> Information:

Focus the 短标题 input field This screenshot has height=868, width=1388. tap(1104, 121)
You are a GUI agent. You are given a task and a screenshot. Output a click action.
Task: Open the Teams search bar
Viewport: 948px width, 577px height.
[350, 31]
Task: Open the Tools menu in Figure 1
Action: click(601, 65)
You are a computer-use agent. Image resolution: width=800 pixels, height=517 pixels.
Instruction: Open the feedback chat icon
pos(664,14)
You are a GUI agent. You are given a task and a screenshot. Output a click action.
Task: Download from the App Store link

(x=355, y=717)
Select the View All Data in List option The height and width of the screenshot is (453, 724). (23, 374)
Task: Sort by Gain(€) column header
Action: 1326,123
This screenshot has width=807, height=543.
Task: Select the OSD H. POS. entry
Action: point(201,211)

> What to do:
The response should be every record above restated exactly.

> Written answer:
Focus the 短标题 input field This screenshot has height=868, width=1388. tap(1104, 121)
You are a GUI agent. You are given a task and a screenshot. Output a click action.
Task: Open the Teams search bar
Viewport: 948px width, 577px height.
[350, 31]
Task: Open the Tools menu in Figure 1
Action: click(601, 65)
You are a computer-use agent. Image resolution: width=800 pixels, height=517 pixels.
Instruction: Open the feedback chat icon
pos(664,14)
You are a GUI agent. You are given a task and a screenshot. Output a click action.
Task: Download from the App Store link

(x=355, y=717)
Select the View All Data in List option The height and width of the screenshot is (453, 724). (23, 374)
Task: Sort by Gain(€) column header
Action: 1326,123
This screenshot has width=807, height=543.
Task: Select the OSD H. POS. entry
Action: point(201,211)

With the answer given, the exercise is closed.